== YOUR INSTRUCTIONS ==
Copy out every line of the material below word for word, keeping the original order.

[Rows showing where targets appear]
+++

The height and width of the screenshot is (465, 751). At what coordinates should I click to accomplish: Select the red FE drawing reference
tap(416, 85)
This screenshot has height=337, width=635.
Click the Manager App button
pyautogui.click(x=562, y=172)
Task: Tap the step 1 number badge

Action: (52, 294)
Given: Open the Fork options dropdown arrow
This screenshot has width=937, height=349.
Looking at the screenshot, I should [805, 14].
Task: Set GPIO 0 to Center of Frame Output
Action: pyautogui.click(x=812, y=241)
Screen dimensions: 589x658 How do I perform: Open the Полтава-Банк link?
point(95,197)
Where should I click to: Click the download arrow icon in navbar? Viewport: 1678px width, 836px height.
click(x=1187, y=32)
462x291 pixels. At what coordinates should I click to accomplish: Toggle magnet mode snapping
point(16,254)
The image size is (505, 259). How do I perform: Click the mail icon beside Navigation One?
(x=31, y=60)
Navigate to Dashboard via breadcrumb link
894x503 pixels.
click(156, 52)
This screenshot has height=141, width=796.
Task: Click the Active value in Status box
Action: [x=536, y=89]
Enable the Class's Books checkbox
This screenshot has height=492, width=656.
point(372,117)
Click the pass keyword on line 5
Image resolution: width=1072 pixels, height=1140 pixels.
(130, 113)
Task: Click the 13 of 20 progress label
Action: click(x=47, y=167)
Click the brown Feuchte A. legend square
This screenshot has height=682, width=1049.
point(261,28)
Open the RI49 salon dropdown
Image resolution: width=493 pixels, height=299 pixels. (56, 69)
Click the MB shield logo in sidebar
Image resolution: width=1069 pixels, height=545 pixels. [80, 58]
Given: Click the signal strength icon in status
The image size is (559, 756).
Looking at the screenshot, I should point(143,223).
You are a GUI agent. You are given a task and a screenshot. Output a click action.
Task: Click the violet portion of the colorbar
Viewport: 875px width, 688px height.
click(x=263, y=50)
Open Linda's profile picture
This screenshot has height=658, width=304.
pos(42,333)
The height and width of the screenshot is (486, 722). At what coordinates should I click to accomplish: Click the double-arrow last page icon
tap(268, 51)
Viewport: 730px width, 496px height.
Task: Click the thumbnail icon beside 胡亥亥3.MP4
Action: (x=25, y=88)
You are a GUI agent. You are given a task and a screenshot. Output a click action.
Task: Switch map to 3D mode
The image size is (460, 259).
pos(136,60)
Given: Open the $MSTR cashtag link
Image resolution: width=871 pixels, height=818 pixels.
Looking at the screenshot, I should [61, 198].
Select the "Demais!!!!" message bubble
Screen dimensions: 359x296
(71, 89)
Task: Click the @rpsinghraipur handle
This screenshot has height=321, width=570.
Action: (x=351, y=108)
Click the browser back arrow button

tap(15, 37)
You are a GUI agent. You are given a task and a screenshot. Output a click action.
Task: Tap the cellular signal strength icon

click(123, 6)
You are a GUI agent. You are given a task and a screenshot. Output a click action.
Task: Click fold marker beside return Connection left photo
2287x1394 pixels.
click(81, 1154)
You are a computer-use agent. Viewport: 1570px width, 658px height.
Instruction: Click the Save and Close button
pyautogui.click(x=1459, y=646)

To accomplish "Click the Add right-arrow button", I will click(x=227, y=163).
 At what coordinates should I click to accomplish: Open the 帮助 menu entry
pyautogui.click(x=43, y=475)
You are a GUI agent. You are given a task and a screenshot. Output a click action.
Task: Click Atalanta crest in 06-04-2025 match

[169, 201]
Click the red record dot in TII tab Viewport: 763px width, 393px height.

+++

== OUTPUT FOR THIS TASK ==
The height and width of the screenshot is (465, 751). At what coordinates should I click to accomplish: Select the red FE drawing reference
tap(416, 85)
This screenshot has height=337, width=635.
Click the Manager App button
pyautogui.click(x=562, y=172)
Task: Tap the step 1 number badge

Action: (52, 294)
Given: Open the Fork options dropdown arrow
This screenshot has width=937, height=349.
Looking at the screenshot, I should [805, 14].
Task: Set GPIO 0 to Center of Frame Output
Action: pyautogui.click(x=812, y=241)
Screen dimensions: 589x658 How do I perform: Open the Полтава-Банк link?
point(95,197)
Where should I click to: Click the download arrow icon in navbar? Viewport: 1678px width, 836px height.
click(x=1187, y=32)
462x291 pixels. At what coordinates should I click to accomplish: Toggle magnet mode snapping
point(16,254)
The image size is (505, 259). How do I perform: Click the mail icon beside Navigation One?
(x=31, y=60)
Navigate to Dashboard via breadcrumb link
894x503 pixels.
click(156, 52)
This screenshot has height=141, width=796.
Task: Click the Active value in Status box
Action: [x=536, y=89]
Enable the Class's Books checkbox
This screenshot has height=492, width=656.
point(372,117)
Click the pass keyword on line 5
Image resolution: width=1072 pixels, height=1140 pixels.
(130, 113)
Task: Click the 13 of 20 progress label
Action: click(x=47, y=167)
Click the brown Feuchte A. legend square
This screenshot has height=682, width=1049.
point(261,28)
Open the RI49 salon dropdown
Image resolution: width=493 pixels, height=299 pixels. (56, 69)
Click the MB shield logo in sidebar
Image resolution: width=1069 pixels, height=545 pixels. [80, 58]
Given: Click the signal strength icon in status
The image size is (559, 756).
Looking at the screenshot, I should point(143,223).
You are a GUI agent. You are given a task and a screenshot. Output a click action.
Task: Click the violet portion of the colorbar
Viewport: 875px width, 688px height.
click(x=263, y=50)
Open Linda's profile picture
This screenshot has height=658, width=304.
pos(42,333)
The height and width of the screenshot is (486, 722). At what coordinates should I click to accomplish: Click the double-arrow last page icon
tap(268, 51)
Viewport: 730px width, 496px height.
Task: Click the thumbnail icon beside 胡亥亥3.MP4
Action: (x=25, y=88)
You are a GUI agent. You are given a task and a screenshot. Output a click action.
Task: Switch map to 3D mode
The image size is (460, 259).
pos(136,60)
Given: Open the $MSTR cashtag link
Image resolution: width=871 pixels, height=818 pixels.
Looking at the screenshot, I should [61, 198].
Select the "Demais!!!!" message bubble
Screen dimensions: 359x296
(71, 89)
Task: Click the @rpsinghraipur handle
This screenshot has height=321, width=570.
Action: (x=351, y=108)
Click the browser back arrow button

tap(15, 37)
You are a GUI agent. You are given a task and a screenshot. Output a click action.
Task: Tap the cellular signal strength icon

click(123, 6)
You are a GUI agent. You are given a task and a screenshot. Output a click action.
Task: Click fold marker beside return Connection left photo
2287x1394 pixels.
click(81, 1154)
You are a computer-use agent. Viewport: 1570px width, 658px height.
Instruction: Click the Save and Close button
pyautogui.click(x=1459, y=646)

To accomplish "Click the Add right-arrow button", I will click(x=227, y=163).
 At what coordinates should I click to accomplish: Open the 帮助 menu entry
pyautogui.click(x=43, y=475)
You are a GUI agent. You are given a task and a screenshot. Output a click action.
Task: Click Atalanta crest in 06-04-2025 match

[169, 201]
Click the red record dot in TII tab Viewport: 763px width, 393px height.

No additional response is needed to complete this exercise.